No independent observer could be present at one of these fox-baiting sessions and seriously doubt that they were in the physical presence of the most disturbing activity. The terrified and exhausted animal has bolted down a tunnel, often a badger’s sett, thinking that it has found sanctuary. This was a concept allowed in mediaeval law, where a wanted criminal could seek refuge in a church, but this option is not open to the fox. Terriers are sent scrambling down the tunnels, but with no guarantee that they will meet their prey face to face. This means that the fox, unable to turn around in the cramped tunnel, will be eaten alive from behind, suffering terrible wounds to its hindquarters, while it will often have to face a demented, snarling adversary from the front at the same time, in the foetid darkness.
The hunt followers and terrier men deliberately and wantonly inflict this living nightmare upon the fox, but as this struggle is underground and therefore out of sight, they generally prefer to inflict the indignities upon the creature where they can witness them, hence the euphemism of ‘digging out’, and this is where the hellish metaphor of the Pit becomes a physical reality. The fox is a creature akin to a slender whippet in its build and countless observers have reported foxes being seen off by domestic cats. As such, it stands no earthly chance against a variety of muscular and ferocious dogs in the confines of the Pit, but as this minority pastime cannot possibly be defined as a sport, then the element of the fox having any hope whatsoever of evading its tormentors just doesn’t exist.
It is not simply the sight of a fox being baited to death in such a way that brings sensual pleasure to the spectators, because the air is heavy with the rank odour of urine and faeces, where the terrified fox has fouled itself, so the miasma of terror literally hangs in the air around the Pit.
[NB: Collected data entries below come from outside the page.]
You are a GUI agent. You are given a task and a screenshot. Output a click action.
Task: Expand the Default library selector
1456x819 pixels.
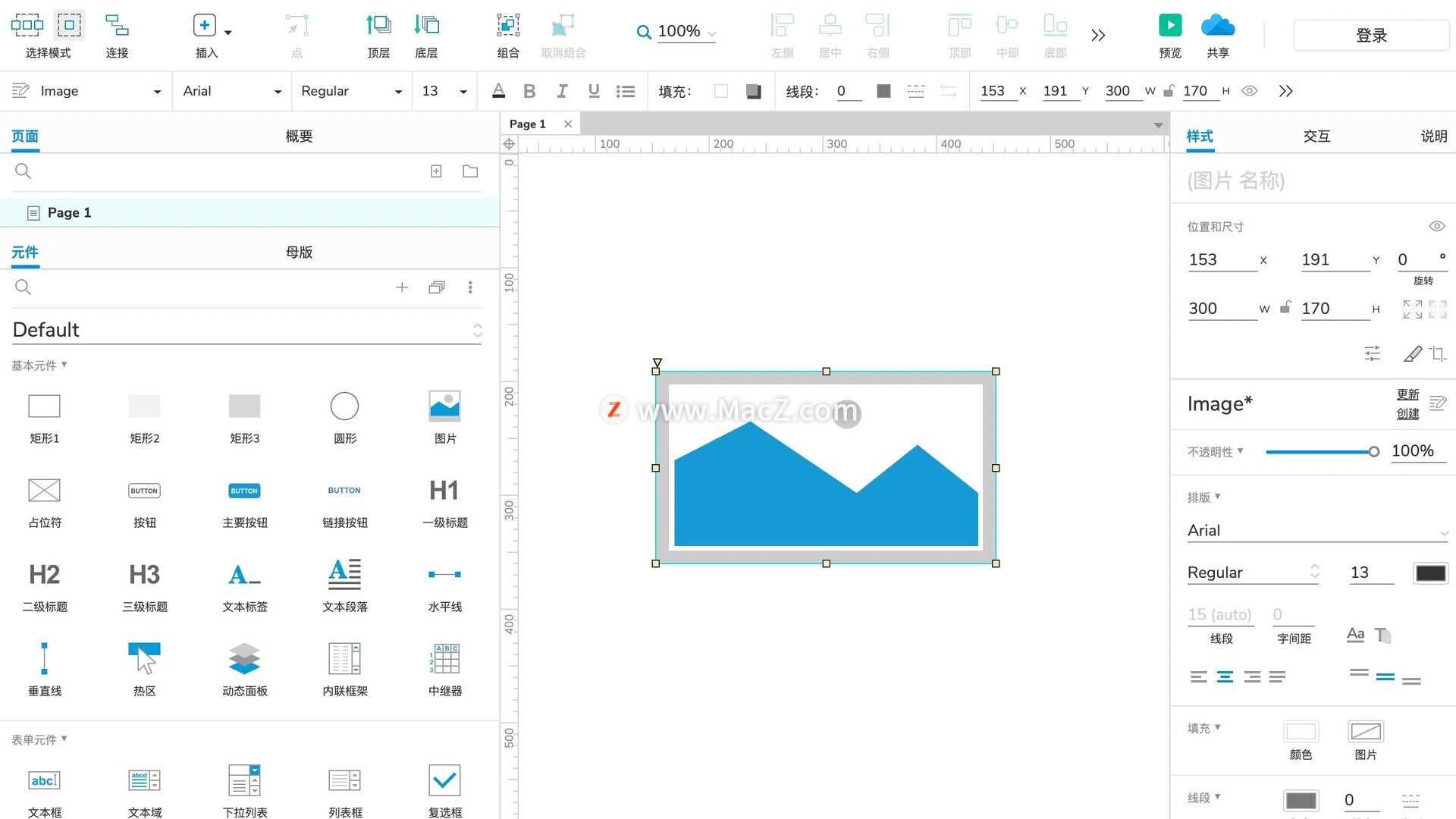[x=477, y=330]
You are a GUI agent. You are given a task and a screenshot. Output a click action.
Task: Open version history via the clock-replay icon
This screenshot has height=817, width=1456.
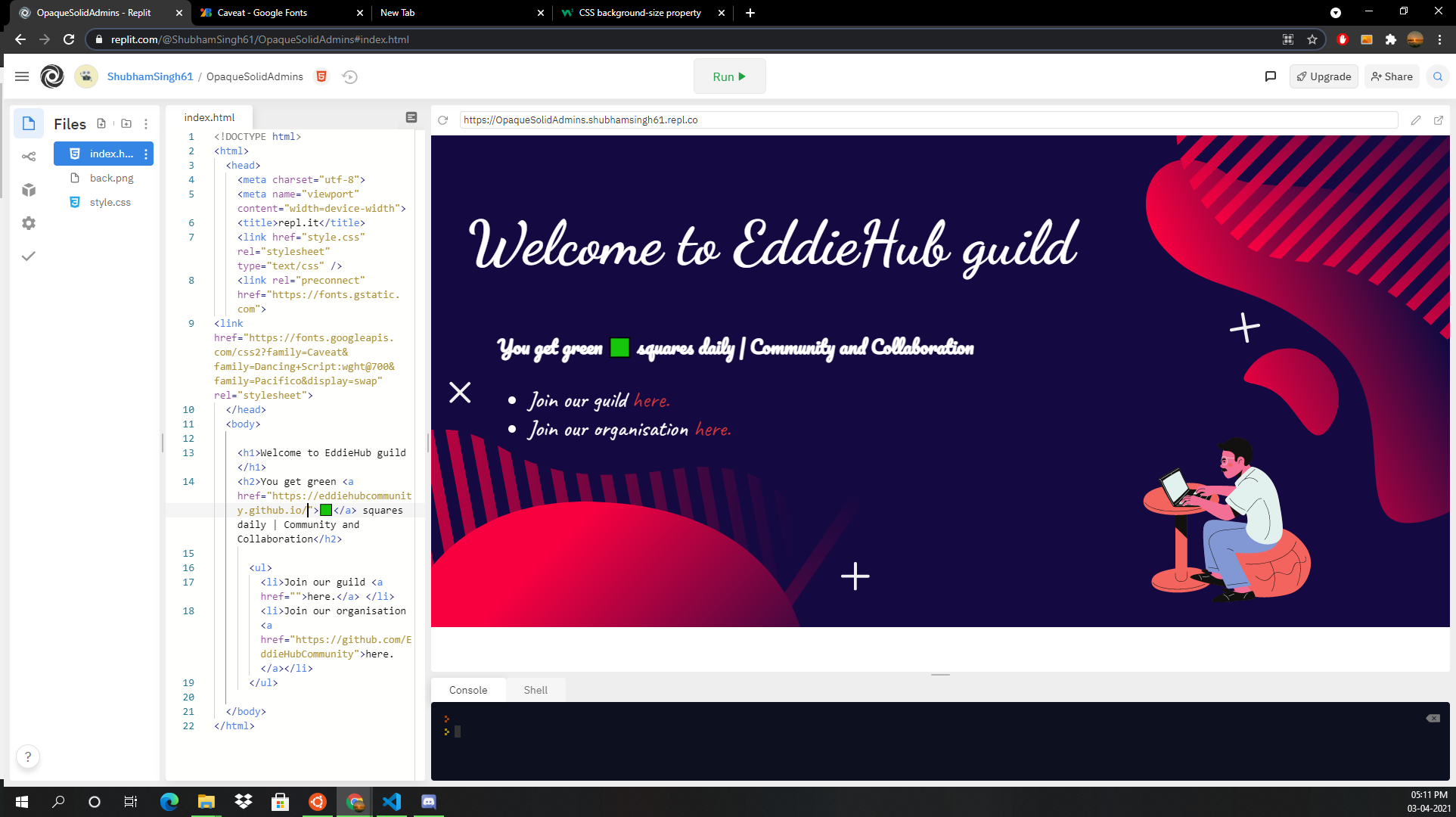coord(349,76)
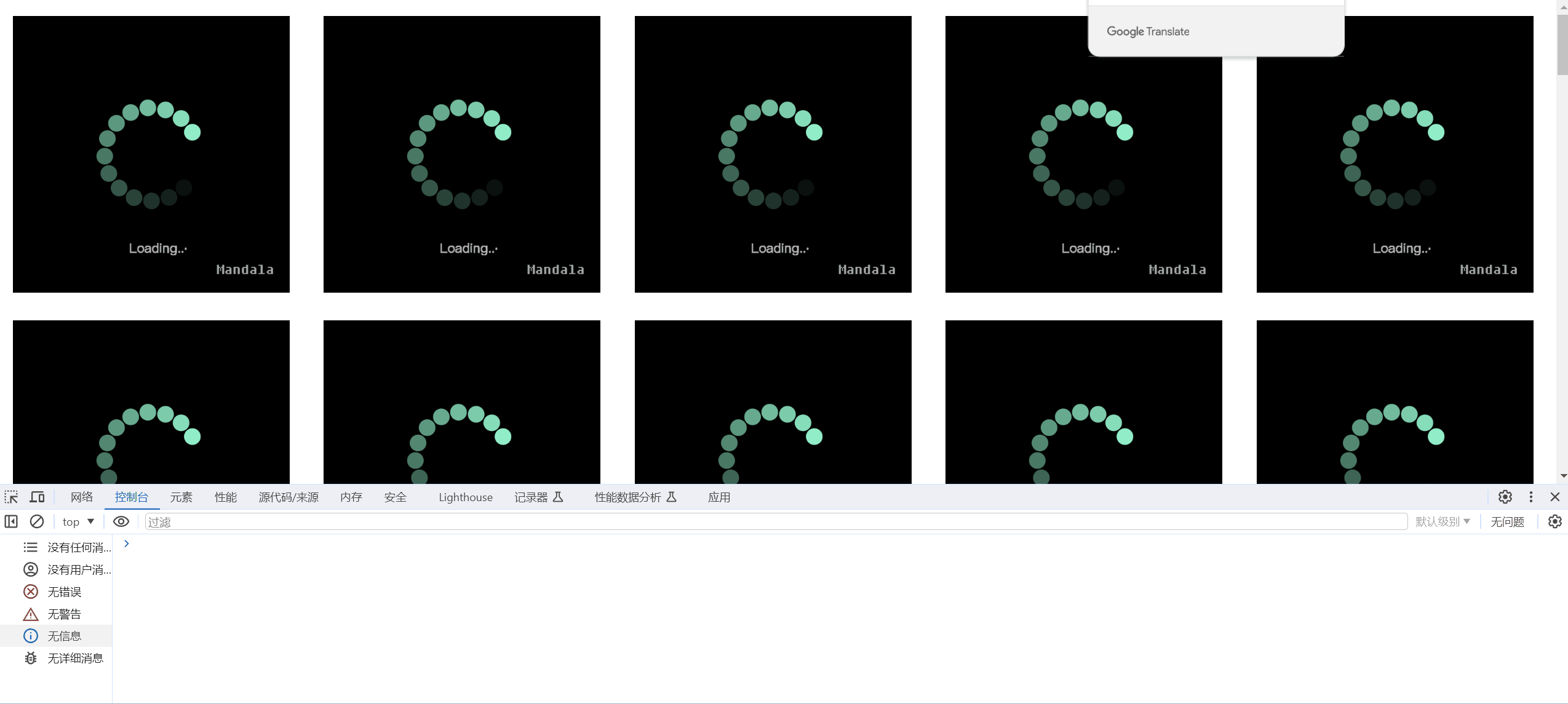Click the Google Translate popup label

tap(1147, 31)
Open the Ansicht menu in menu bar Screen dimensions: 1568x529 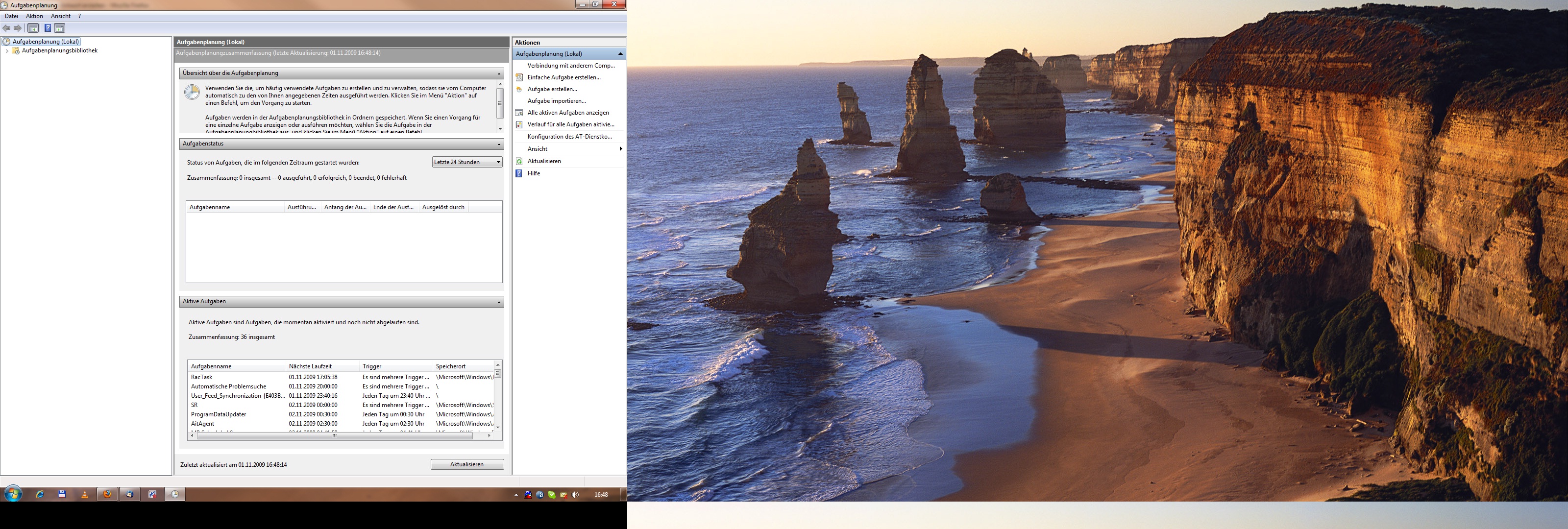[60, 17]
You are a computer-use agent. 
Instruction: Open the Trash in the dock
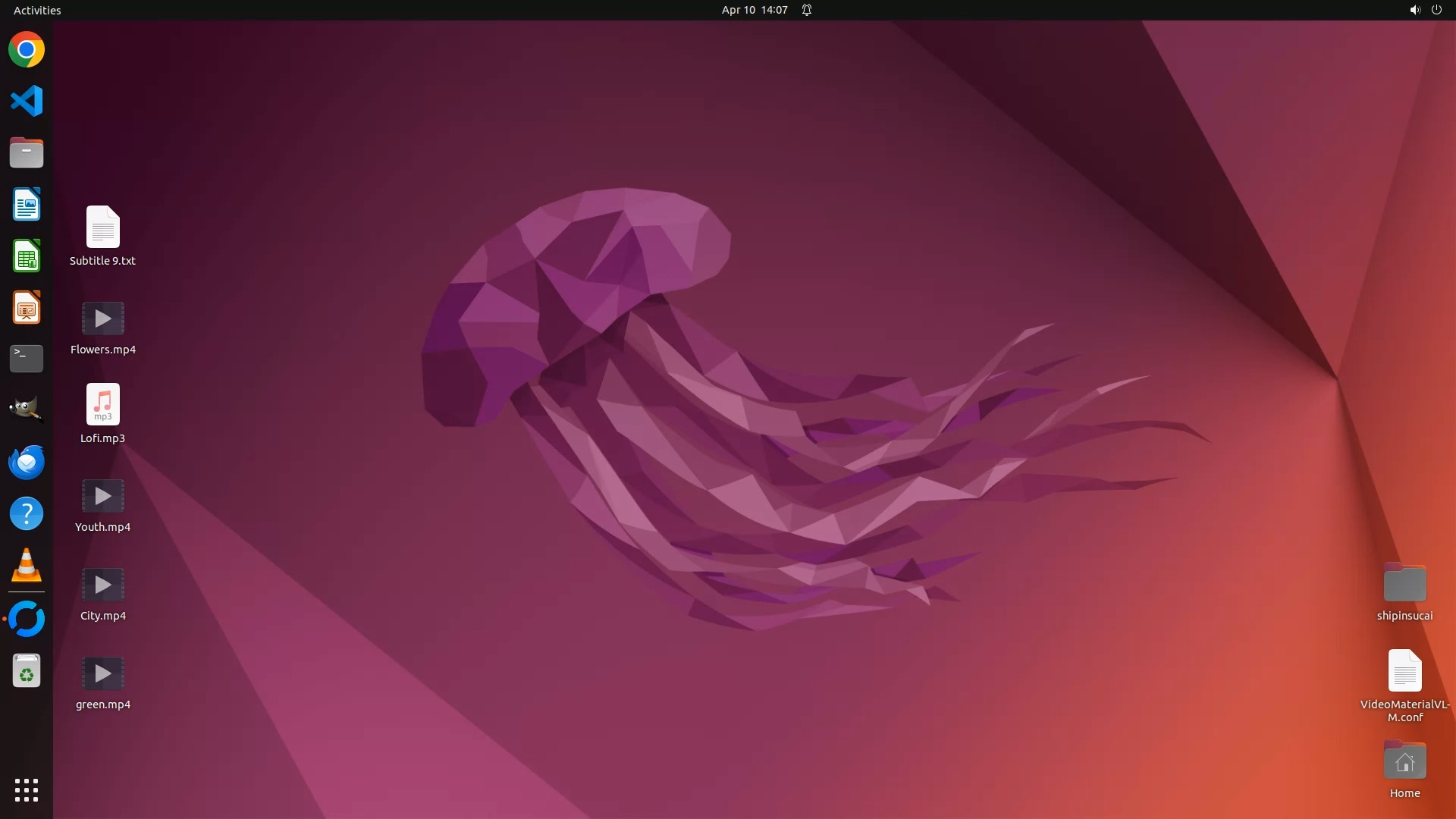coord(27,671)

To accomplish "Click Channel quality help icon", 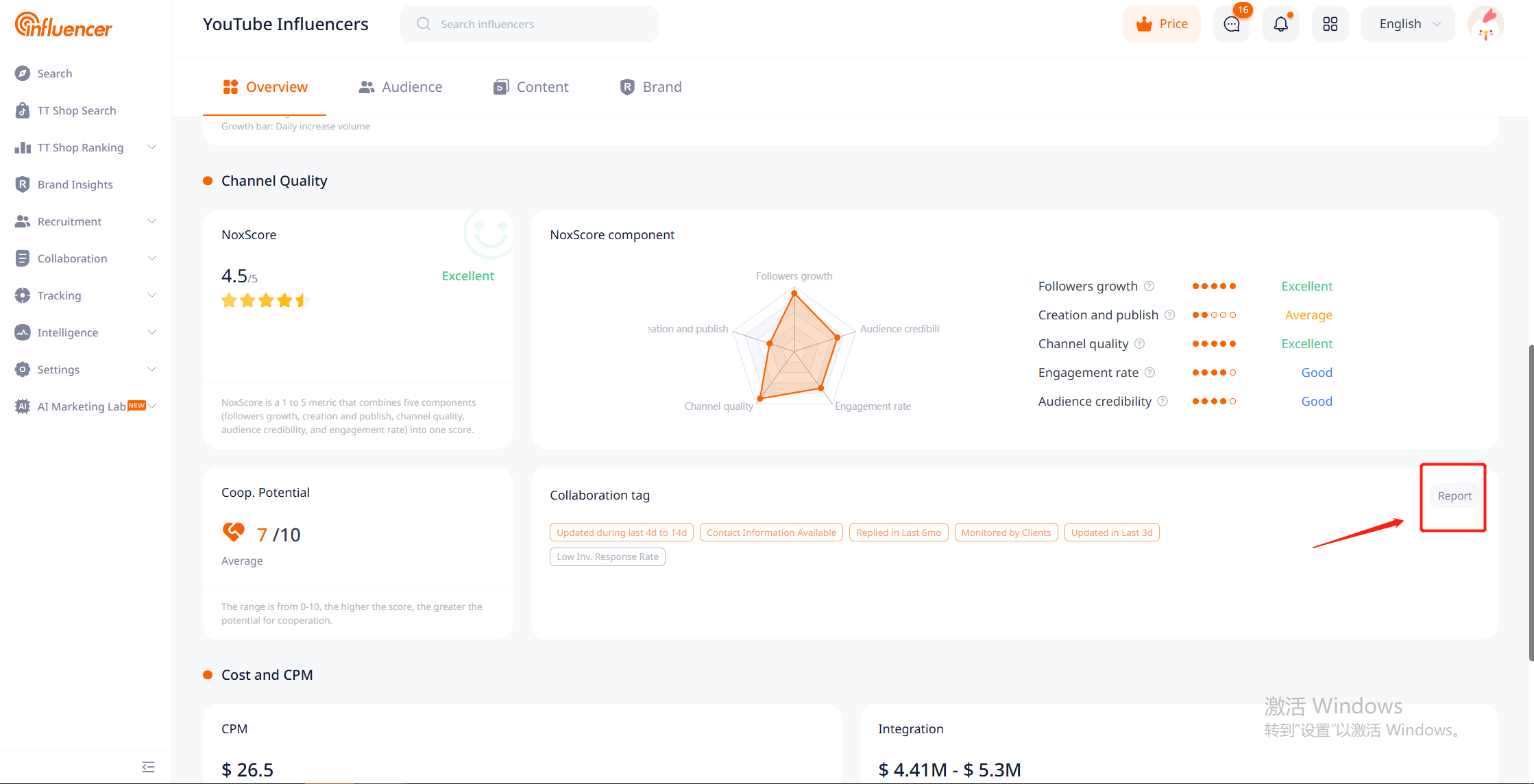I will [x=1139, y=343].
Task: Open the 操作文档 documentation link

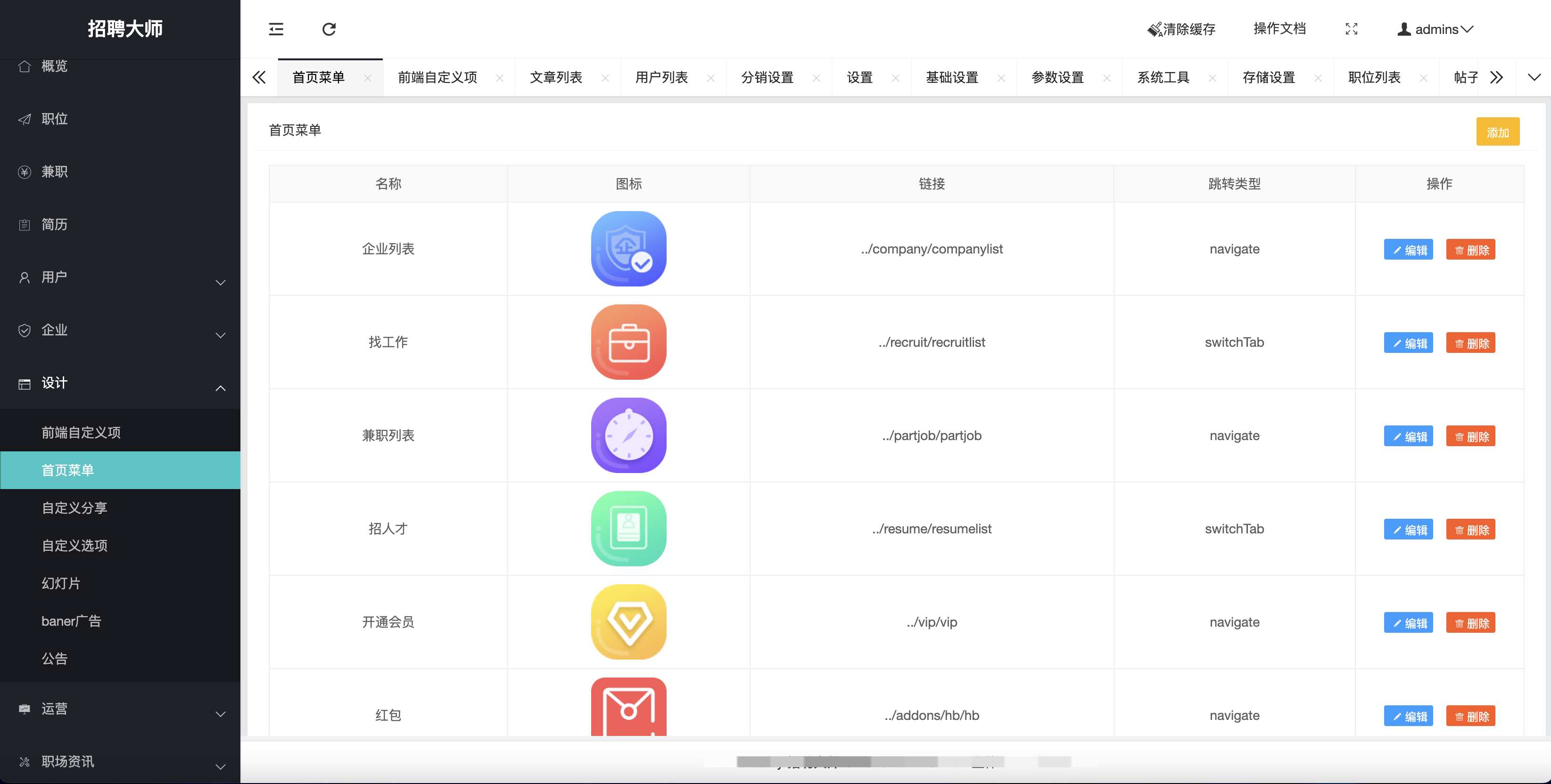Action: pos(1279,29)
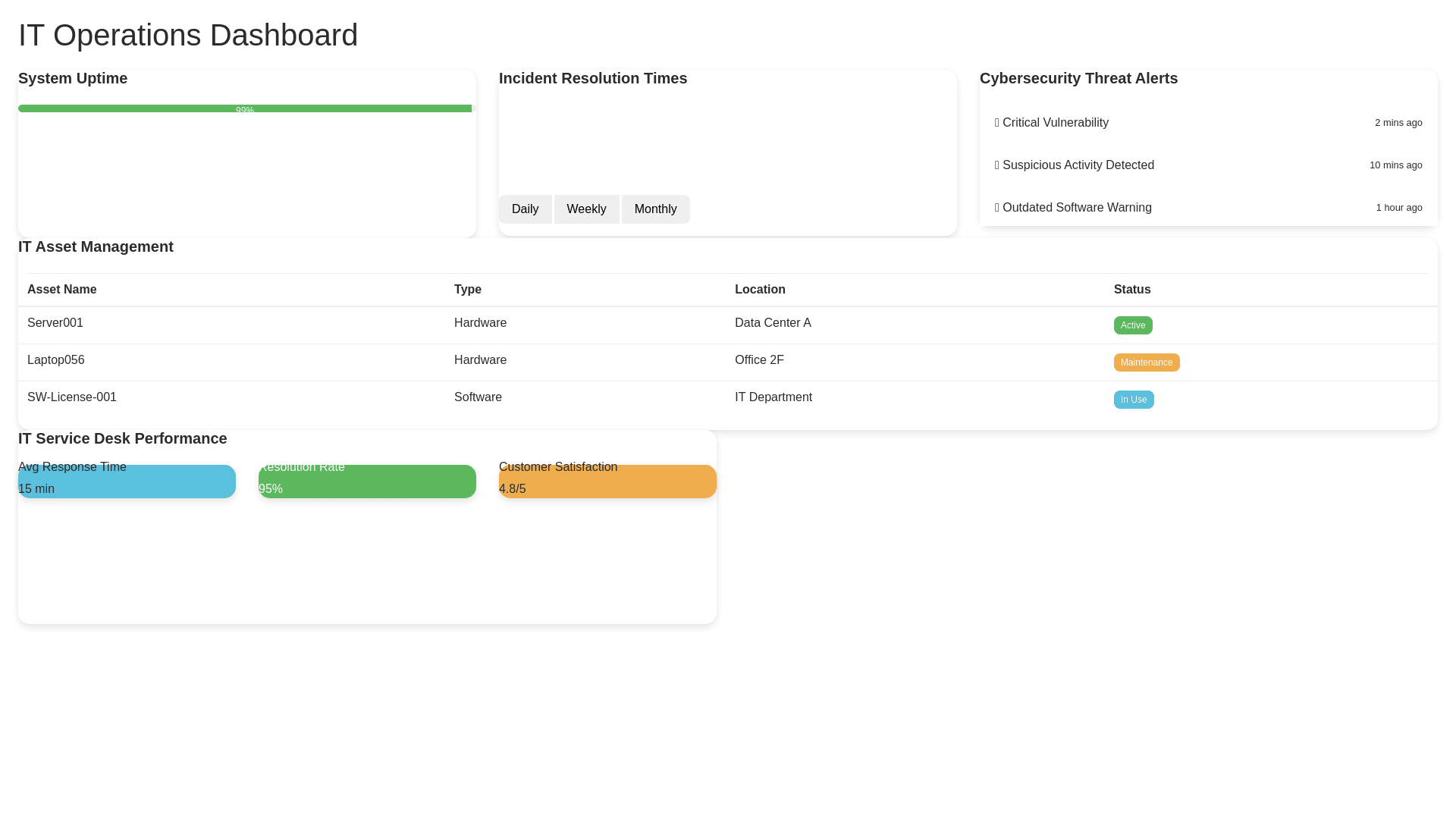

Worse than the assault on normal senses delivered by the smells and sights are the sounds – the insane snarling of the dogs is sheer primeval savagery, while even hardened huntsmen over the years have been sickened by the piercing wails and screams made by a fox when its soft parts are torn and ripped by yellow fangs. As for touch, the creatures are often manhandled by the diggers before being baited or thrown to the hounds, while there are many pictures and videos showing huntsmen and terrier men kissing and nuzzling their dogs afterwards.
On the exceedingly rare occasions when such people respond to outraged questions about their minority pastime, they use plain lies and euphemisms to try to disguise the vileness of their actions, often referring to the fox as their quarry or prey, in an attempt to make the baiting seem justified or less than one-sided. Human multiple killers often employ such a vocabulary, but the rest of us are used to more straightforward language and we speak of victims, rather than prey or quarry.
The process that a baited fox goes through before its death is akin to being fed alive into a meat-grinder, but in the case of the fox, it is a far more protracted affair where the jaws and teeth sink into its flesh and soft parts and nerve endings over the course of a matter of hours. Eventually, this defenseless creature will succumb to loss of blood or exhaustion, or perhaps the terrier men will tire of the increasingly weak struggles and cries of their victim and stamp it to death in the Pit. But for a while, for some hours, England will have yet again been home to the physical manifestation of a Hell on Earth. As for the Pendulum, it is yet again swinging back towards its victim in the form of the continued efforts by some to revive and legalise the utterly barbaric pastime of hunting foxes and other animals with dogs.
“The belief in a supernatural source of evil is not necessary; men alone are quite capable of every wickedness.” Joseph Conrad, Under Western Eyes, 1911.